I have the following sample dataframe:
| ID | date | data | avg |
|---|---|---|---|
| 1 | 18/3/2024 | 45.72991477 | 9.845398369 |
| 1 | 19/3/2024 | 16.66879054 | 12.22665416 |
| 1 | 20/3/2024 | 0.956178897 | 12.29306183 |
| 1 | 21/3/2024 | 0.008082319 | 12.27617302 |
| 1 | 22/3/2024 | 18.4076123 | 14.88212601 |
| 1 | 23/3/2024 | 8.3212202 | 12.87506446 |
| 1 | 24/3/2024 | 2.950587398 | 13.29176949 |
| 1 | 25/3/2024 | 79.01593876 | |
| 2 | 18/3/2024 | 5.234445299 | 1.555186844 |
| 2 | 19/3/2024 | 13.36603398 | 3.441331288 |
| 2 | 20/3/2024 | 2.76175807 | 3.835868155 |
| 2 | 21/3/2024 | 0.007854825 | 3.710561654 |
| 2 | 22/3/2024 | 32.75987619 | 8.361661724 |
| 2 | 23/3/2024 | 0.363040191 | 7.823976139 |
| 2 | 24/3/2024 | 3.461841086 | 8.279264234 |
| 2 | 25/3/2024 | 6.28783374 |
The avg column is essentially a 7 days moving average. I currently use the following code to populate avg
index["avg"] = index.groupby("ID")["data"].transform(lambda x: x.rolling(7).mean())
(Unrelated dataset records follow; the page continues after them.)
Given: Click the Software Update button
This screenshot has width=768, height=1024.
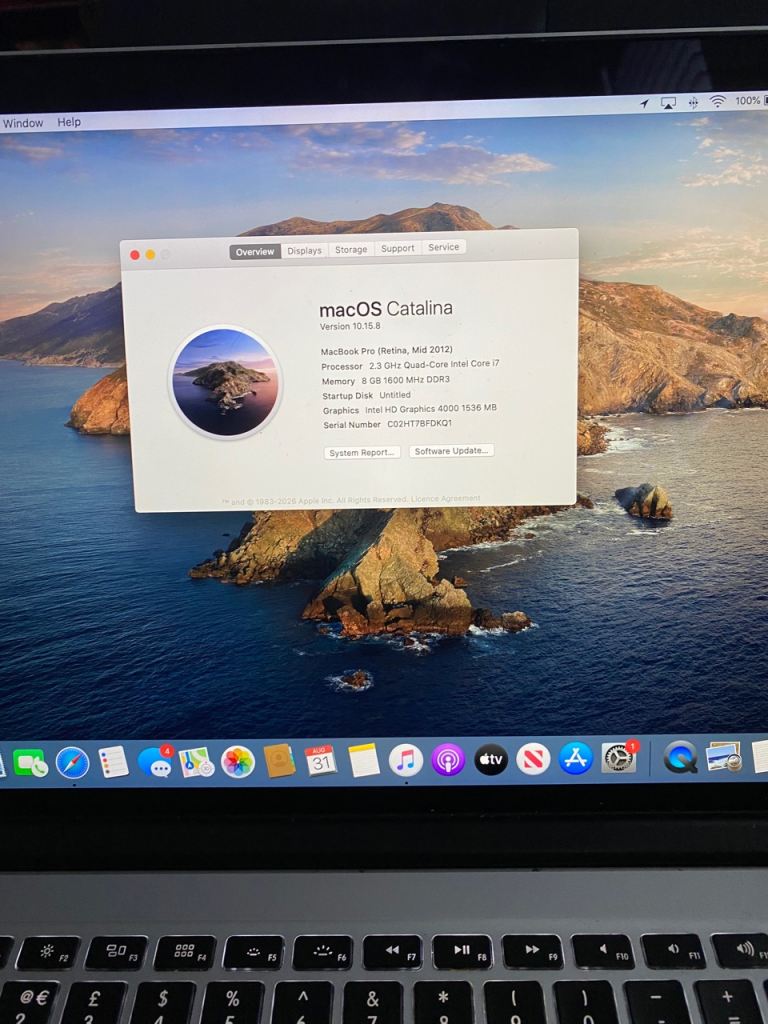Looking at the screenshot, I should click(451, 451).
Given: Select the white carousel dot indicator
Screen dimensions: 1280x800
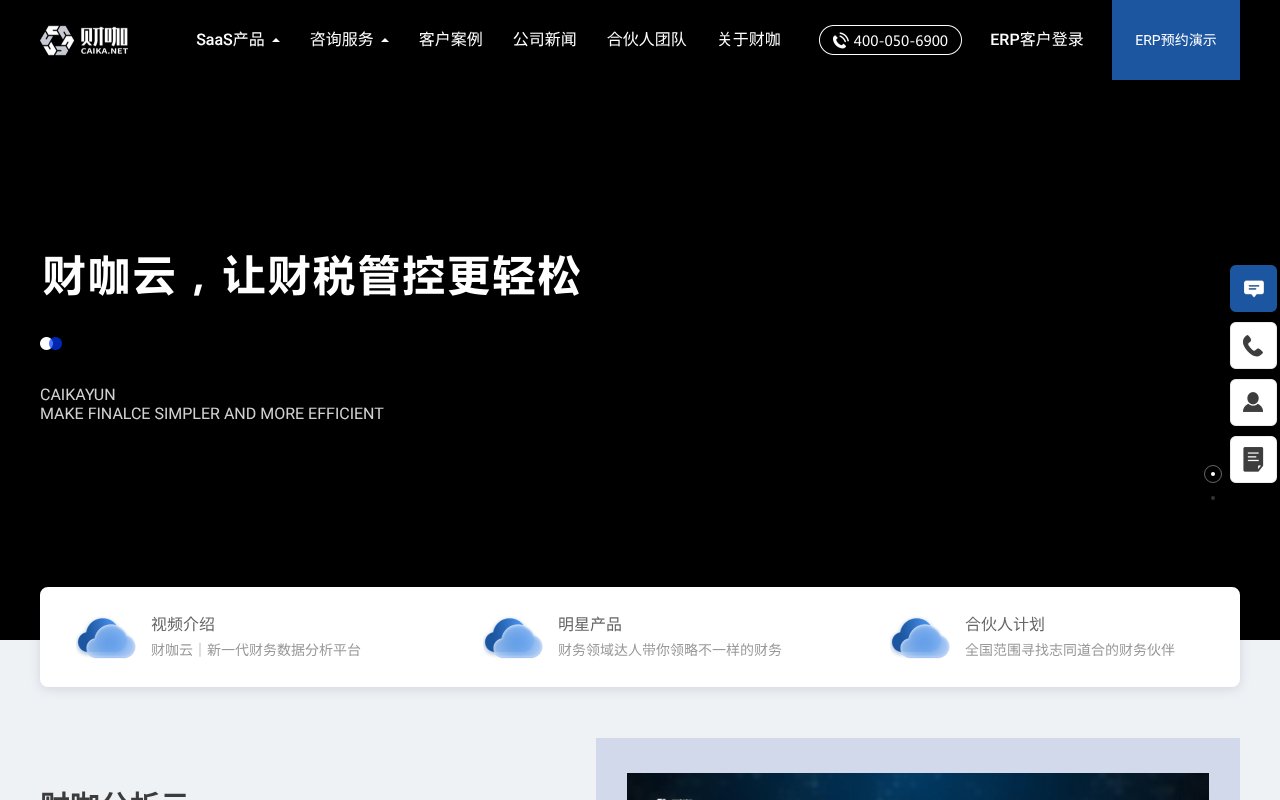Looking at the screenshot, I should point(46,343).
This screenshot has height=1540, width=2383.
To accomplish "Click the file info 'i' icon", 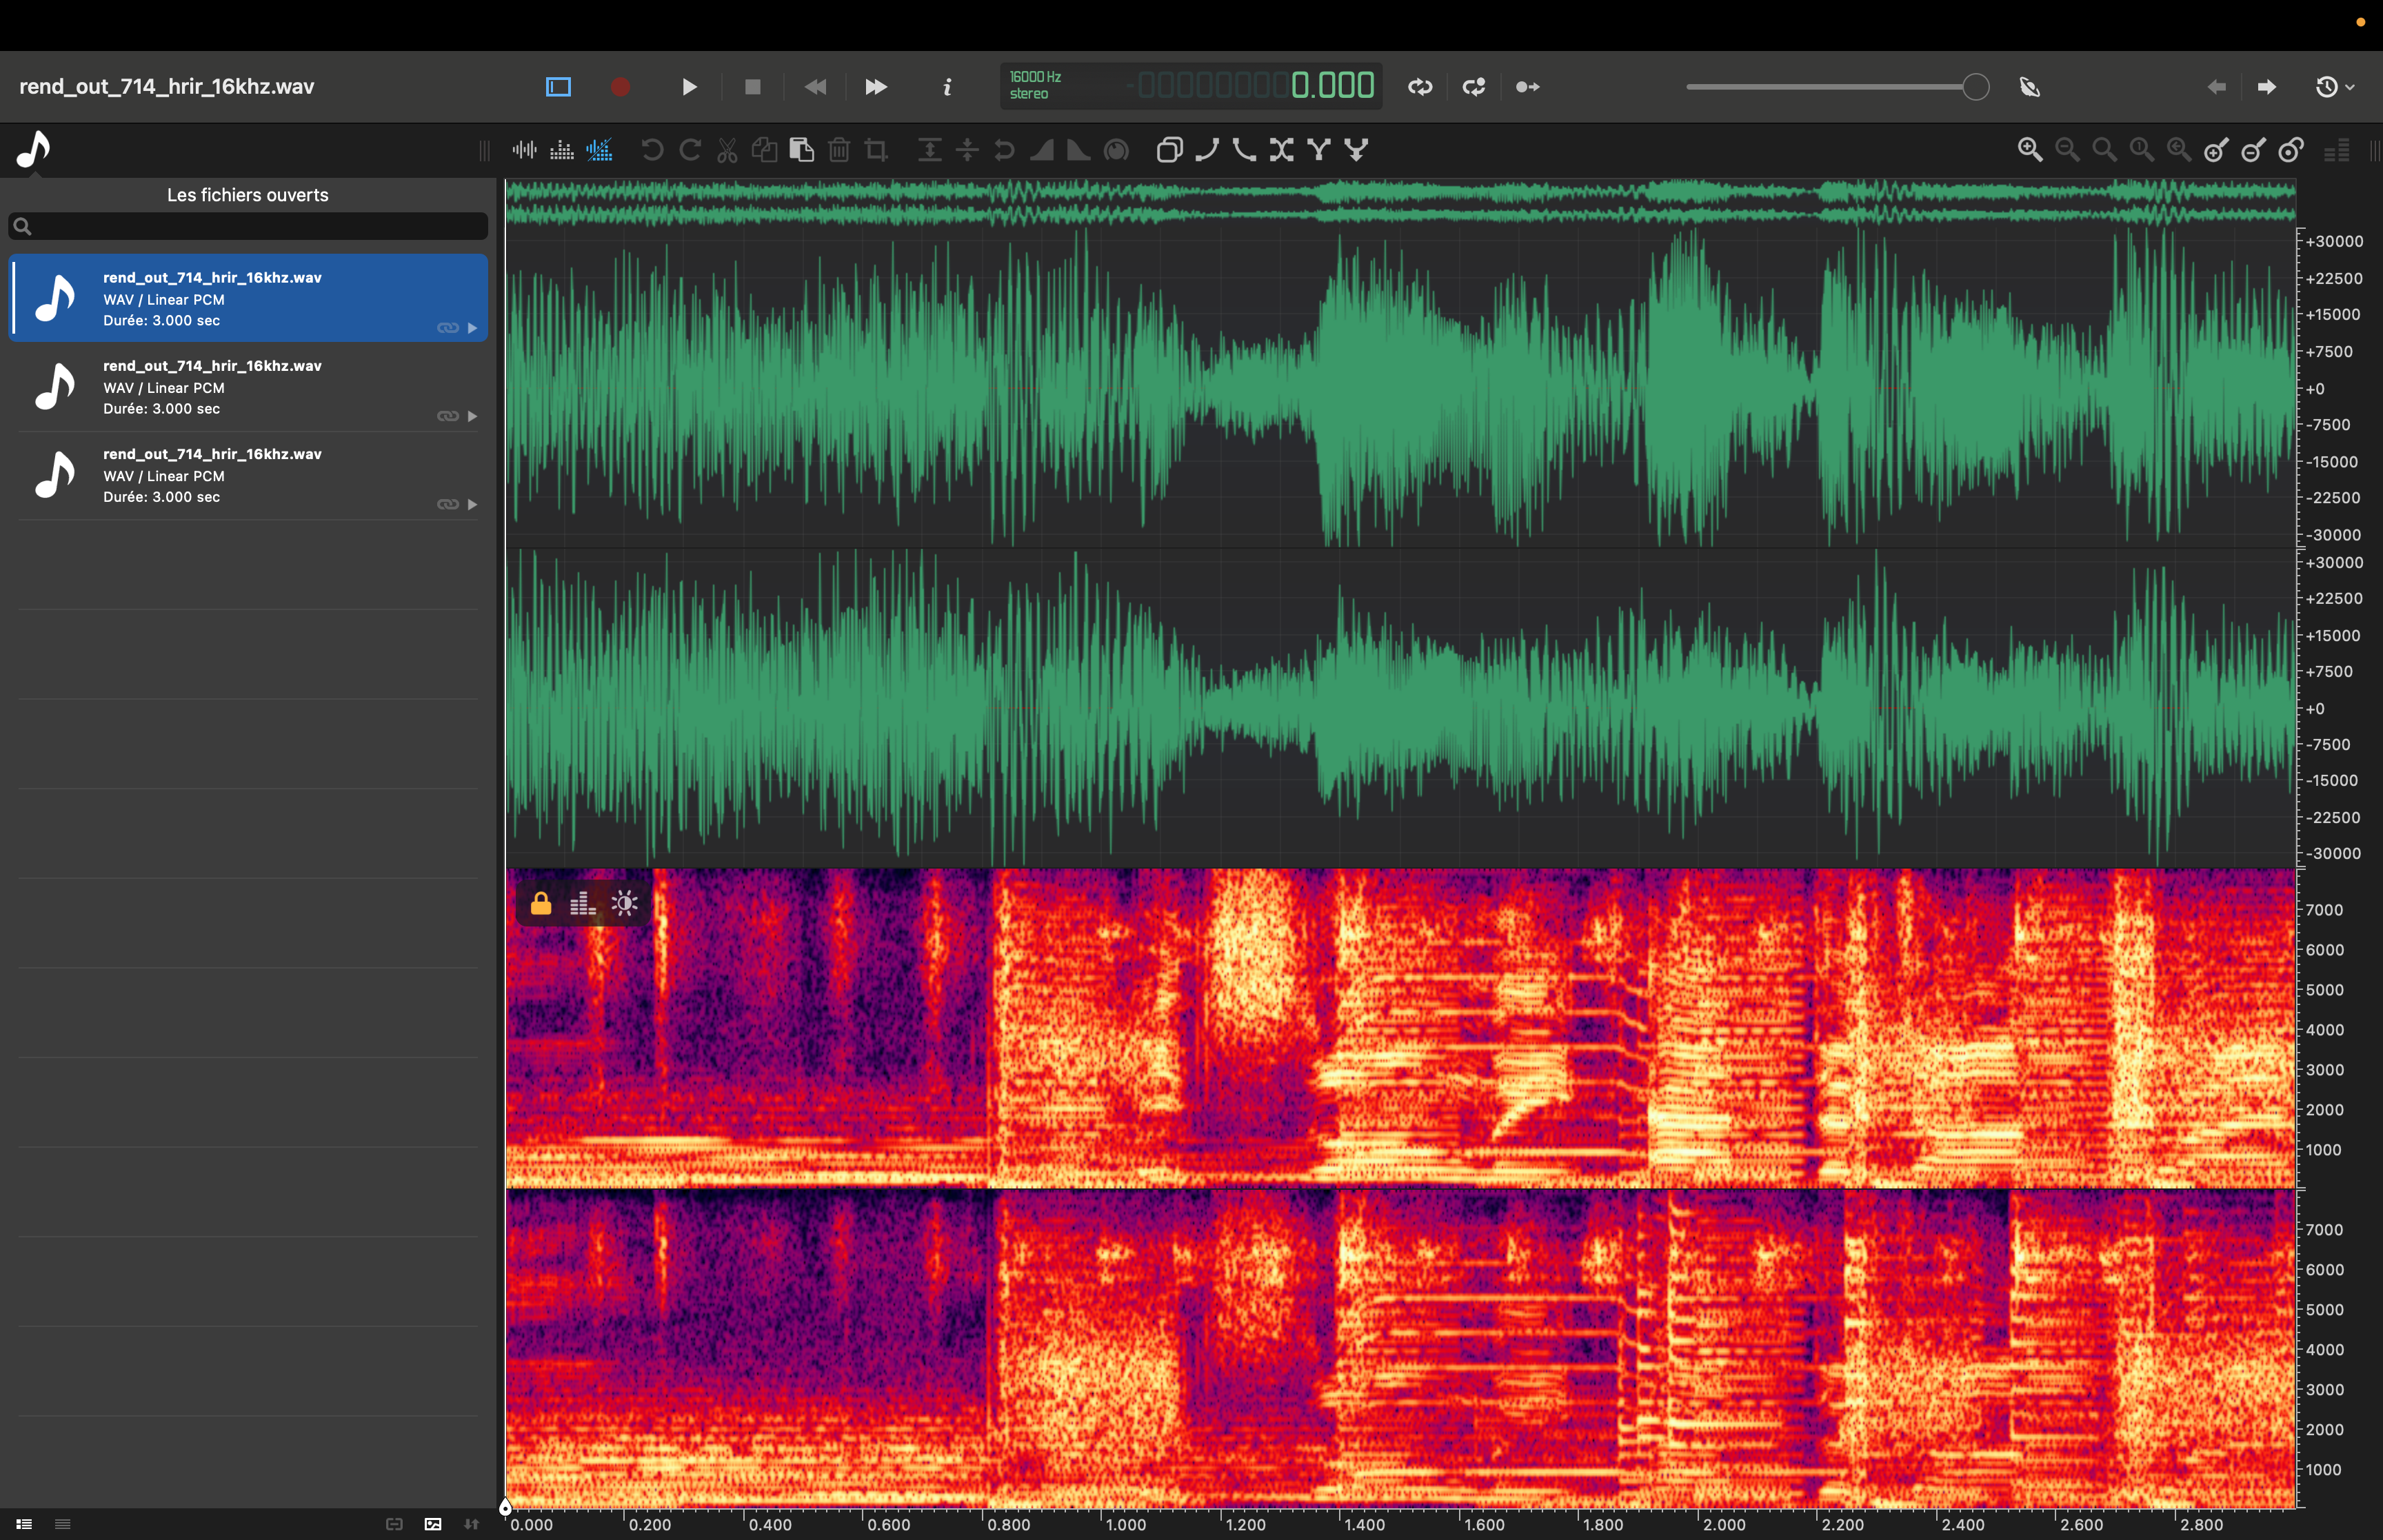I will click(x=946, y=87).
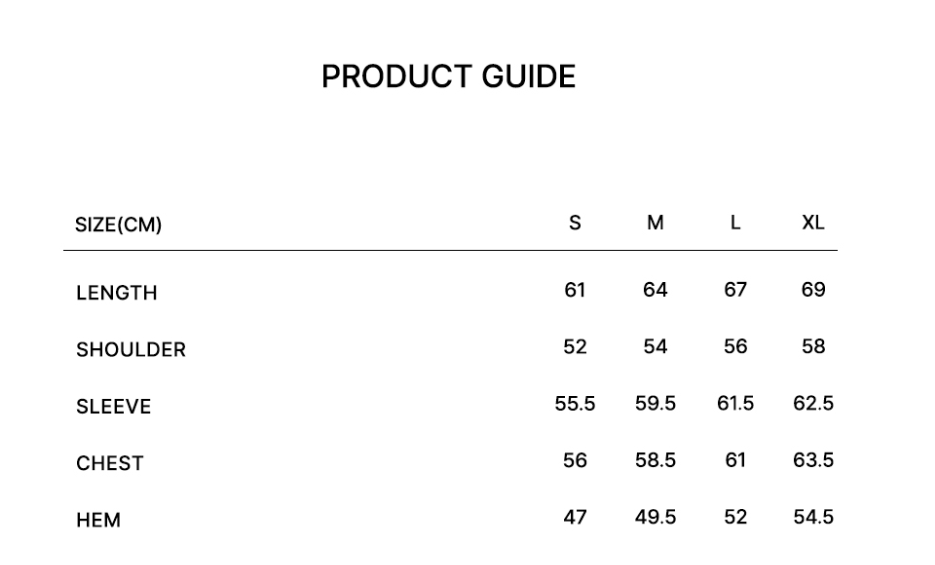Click the SHOULDER row label

pyautogui.click(x=131, y=350)
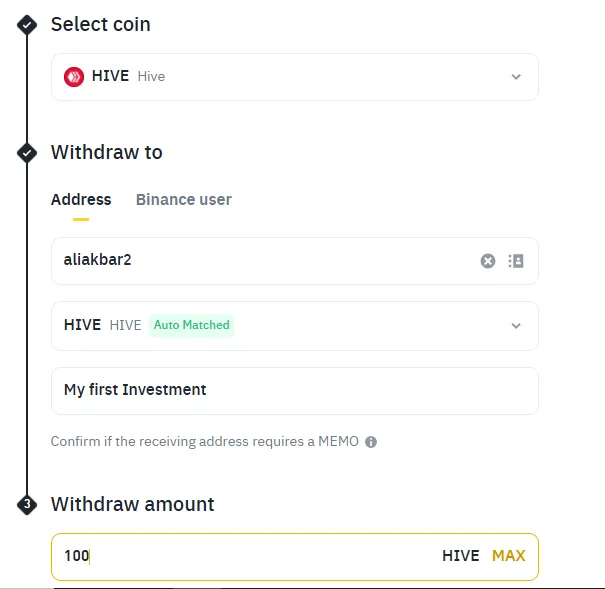The width and height of the screenshot is (605, 589).
Task: Clear the aliakbar2 address field
Action: [488, 261]
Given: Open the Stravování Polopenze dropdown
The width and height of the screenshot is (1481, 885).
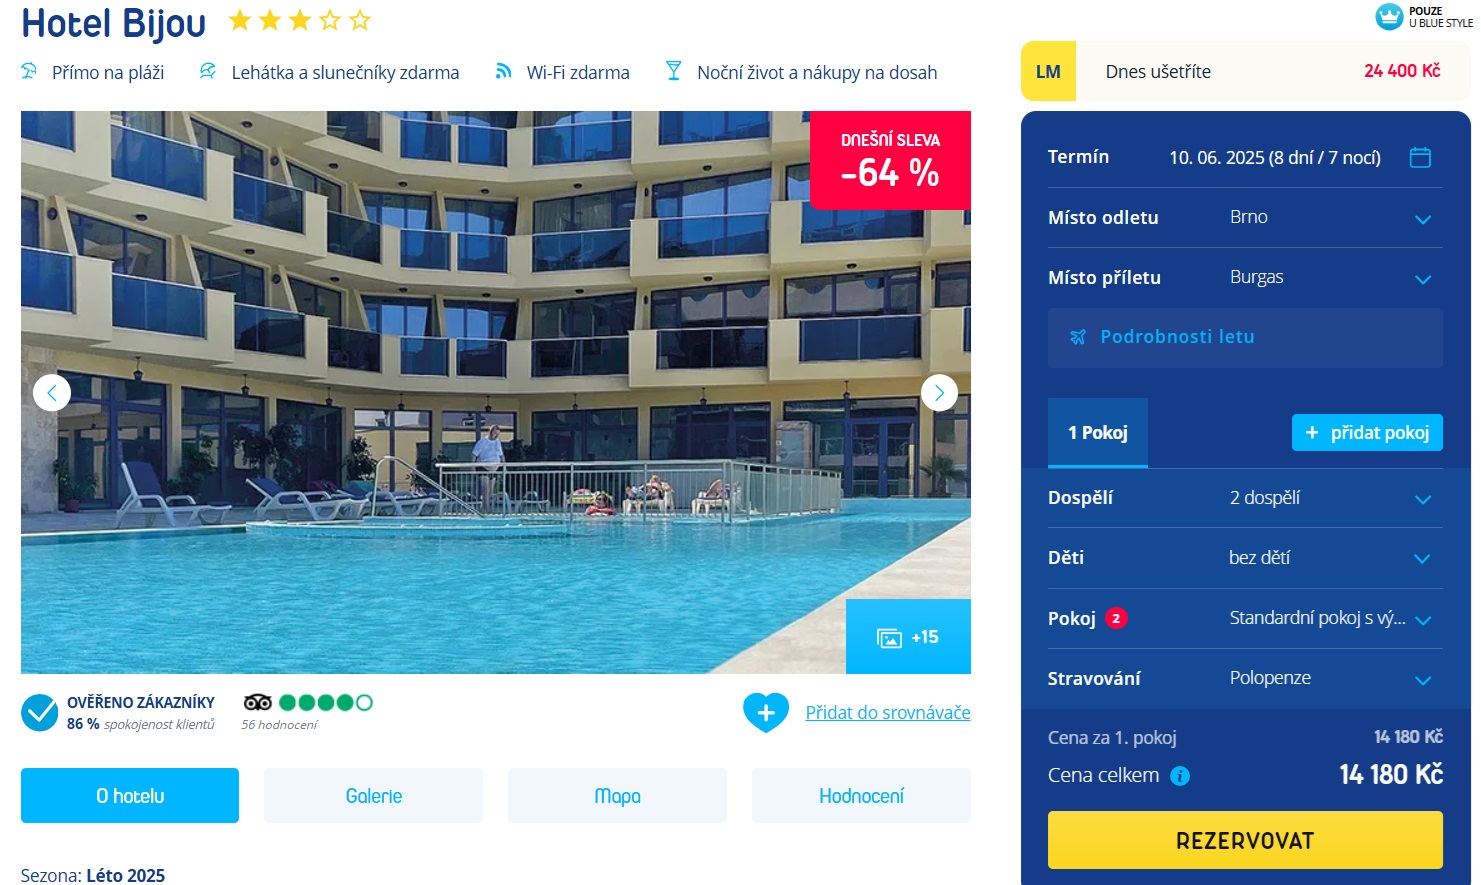Looking at the screenshot, I should [x=1245, y=679].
I understand that every time code is run, it will recompute the whole avg column. Meanwhile my data is incrementally added on a daily basis. Is there a way to only compute the latest date avg using data from last 7 days including the latest added data for each ID? Note that the rolling average is for each ID. Will this approach be more efficient than my original approach of recomputing the whole avg column every time it is run?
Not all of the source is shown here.